Silver has dropped almost 50% from its January record after a trading frenzy collapsed, yet industrial demand remains strong. Analysts see a disconnect between the metal’s traded value and its role as a critical material, with one forecast putting prices in the $110 to $130 range next year.
Silver has fallen almost 50% from its January record even as demand for the metal holds stronger than ever, a gap that analysts say could lift prices into next year. Prices declined by about half from late January record-high levels of $121.79 an ounce intraday and $115.50 at settlement, according to Dow Jones Market Data. Those highs were followed by a more than 30% one-day drop, the biggest in almost half a century.
Beyond its role as a precious metal, silver serves industrial uses spanning electronics, solar, military defense, artificial-intelligence data centers, and electric vehicles. That dual purpose could mean a disconnect has developed between the metal’s traded value and its importance as a critical material. The core demand story remains intact, said Jan Skoyles, head of research at GoldCore.
Futures traded like a meme stock
The market was left vulnerable to sharp selloffs after the last leg of the parabolic run-up to the January high, which was likely momentum-driven rather than fundamentally driven, said Nick Cawley, contributing analyst at Solomon Global. He said the nearly 50% retracement may interest long-term value investors, especially as industrial demand stays relatively untroubled by recent events in the Middle East.
Yet Cawley cautioned that with global interest rates potentially set to move higher to quell inflation, investors should be in no rush to buy silver-related assets. Silver has lost nearly 12% year to date, outpacing gold’s 4.30% decline, with both metals pressured by a stronger U.S. dollar and expectations for higher Federal Reserve rates.
Building a base near $60
Some of the earlier run-up traced to India’s decision in early December to allow pension funds to buy gold and silver for the first time, worries over export restrictions from China — where 60% of global supply comes from — and multiyear supply deficits, said Robert Minter of Aberdeen Investments. Those factors drew short-term, meme-stock buyers, most of whom appear to have left at the first sign of weakness.
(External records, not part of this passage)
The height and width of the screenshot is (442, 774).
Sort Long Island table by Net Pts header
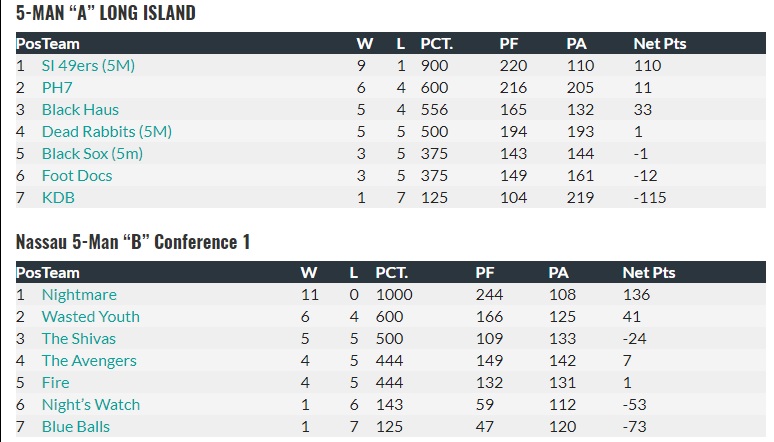pos(660,44)
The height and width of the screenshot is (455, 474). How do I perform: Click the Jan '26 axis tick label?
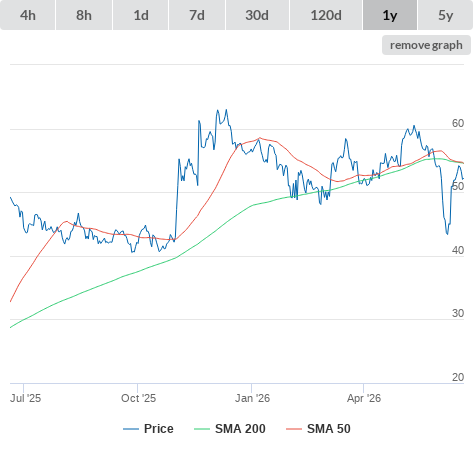[252, 398]
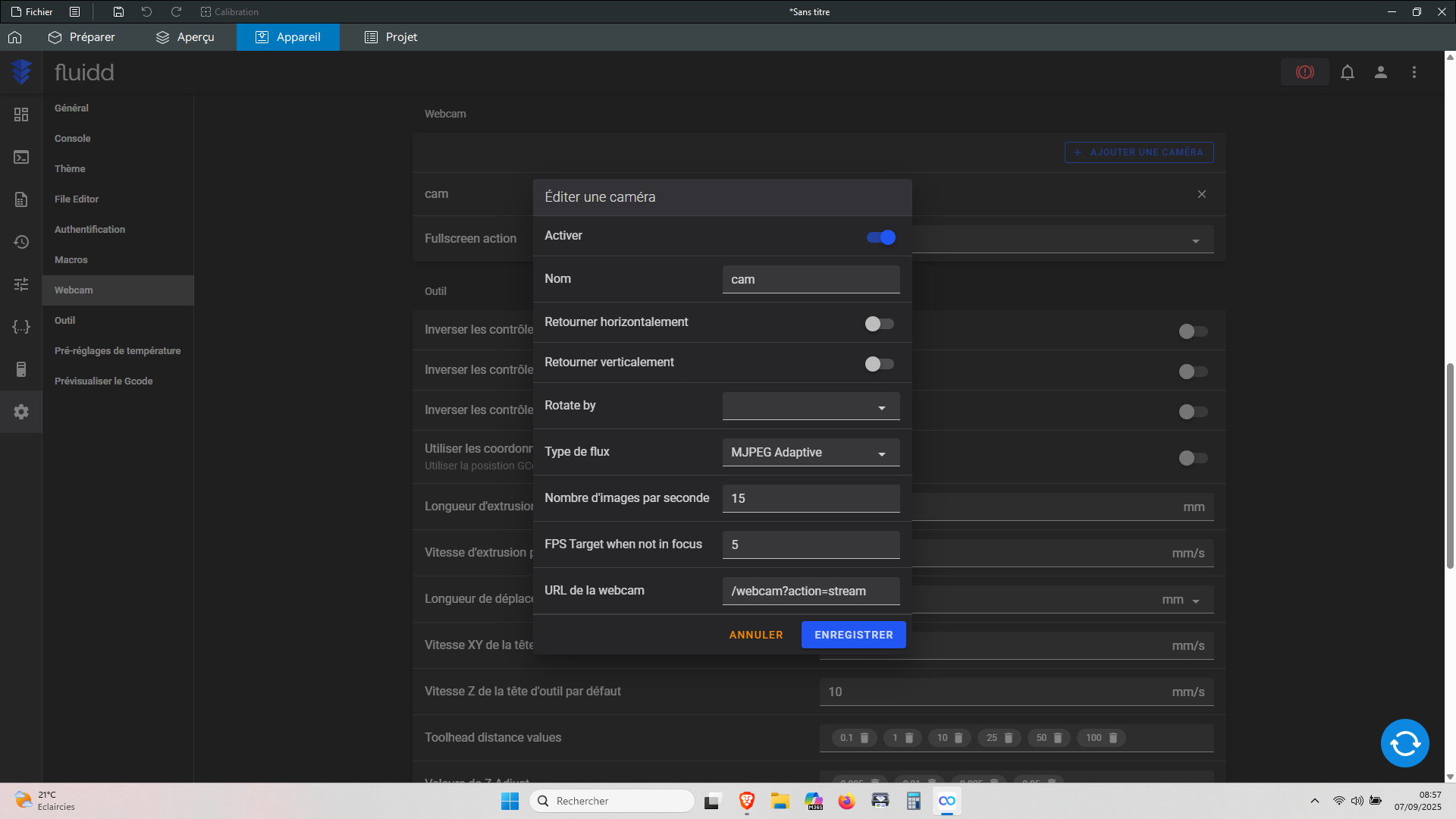The image size is (1456, 819).
Task: Enable Retourner verticalement switch
Action: (880, 364)
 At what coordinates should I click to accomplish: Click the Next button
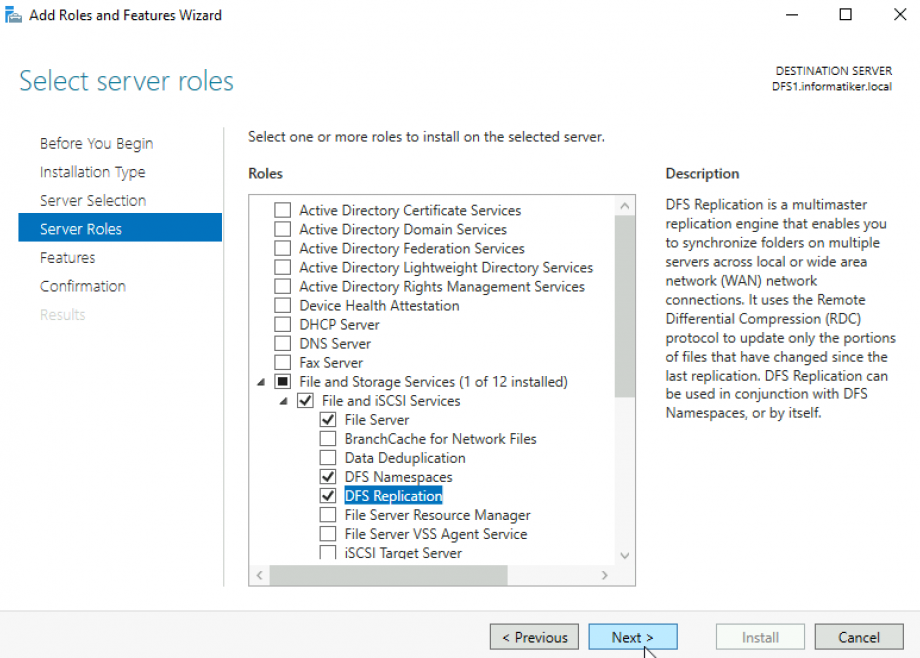click(x=633, y=637)
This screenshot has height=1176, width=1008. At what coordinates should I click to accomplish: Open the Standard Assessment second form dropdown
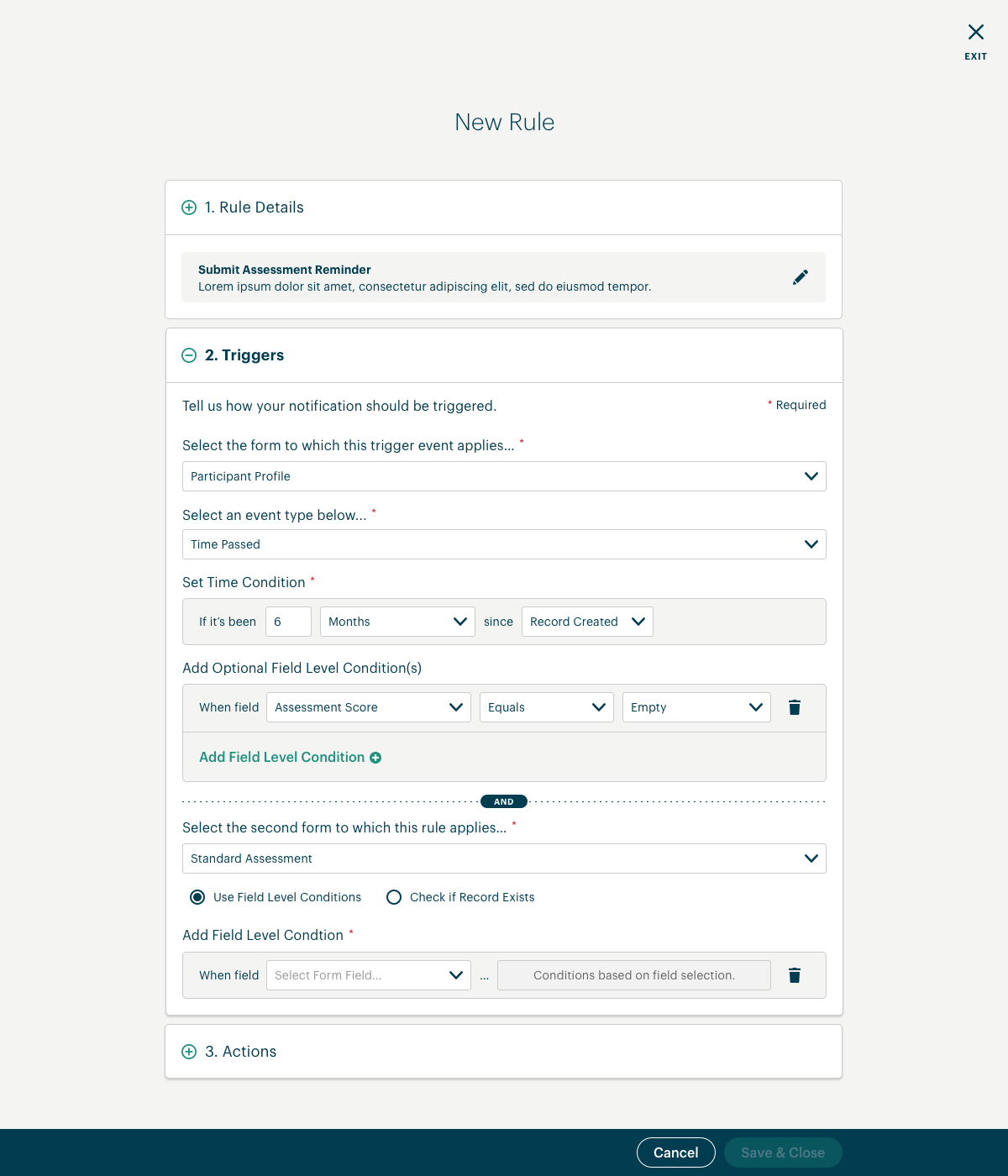(x=504, y=858)
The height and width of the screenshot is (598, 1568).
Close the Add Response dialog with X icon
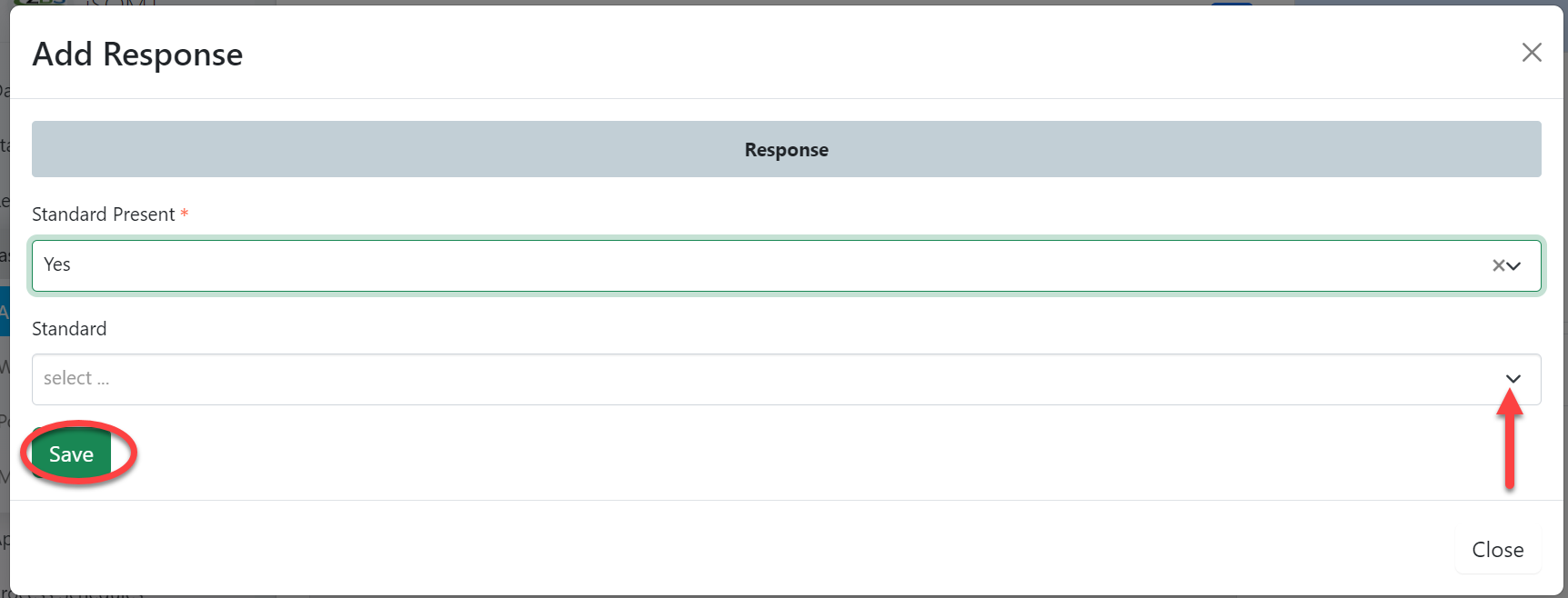tap(1532, 53)
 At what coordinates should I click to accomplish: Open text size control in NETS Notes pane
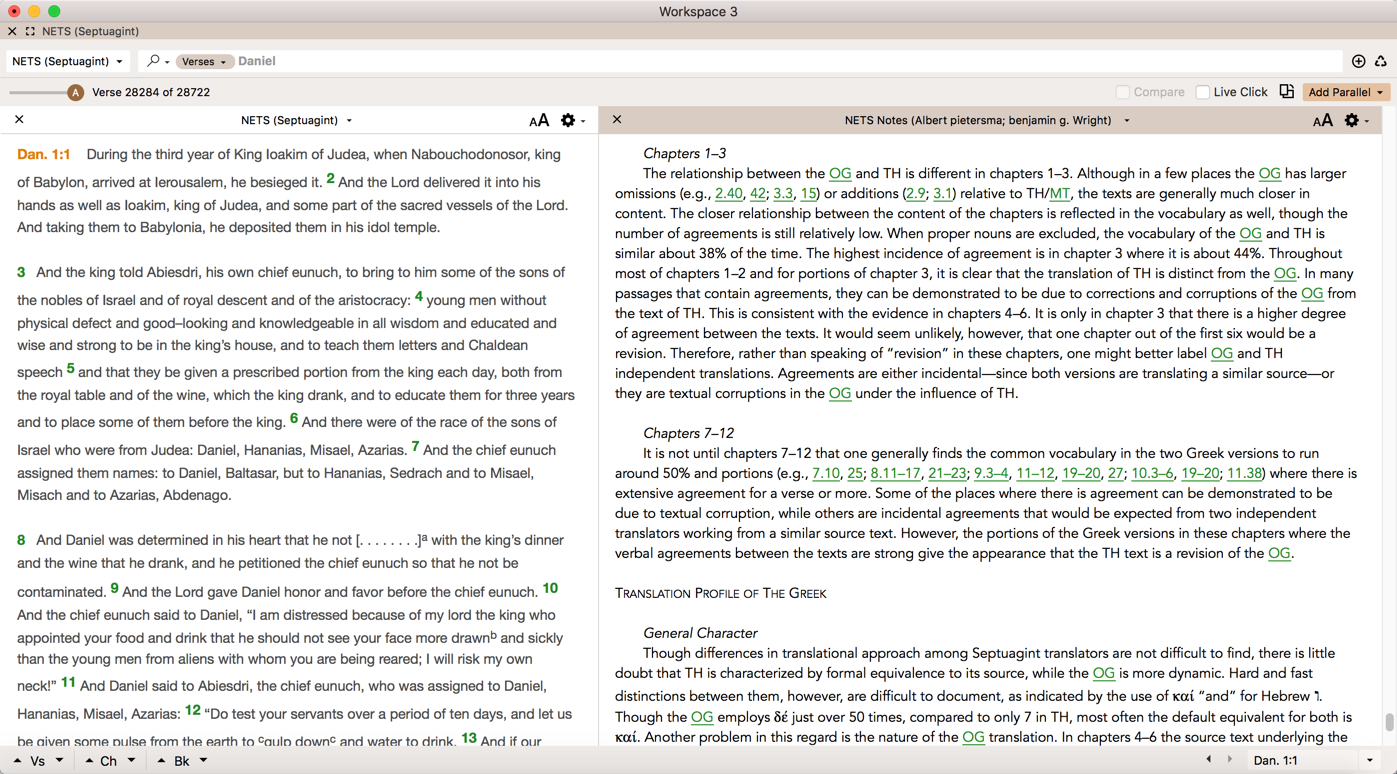pyautogui.click(x=1322, y=120)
Paul Mladjenovic, author of “Investing in Gold and Silver for Dummies,” said the mania lifted prices to triple digits too quickly, and the price needed to build its base to roughly between $58 and $62 an ounce. Silver’s September contract was last pegged at $62.16 an ounce on Comex. He expects silver to end the year around $80 an ounce and test the $110 to $130 range next year, a forecast that keeps the metal on the radar for those learning how to trade silver.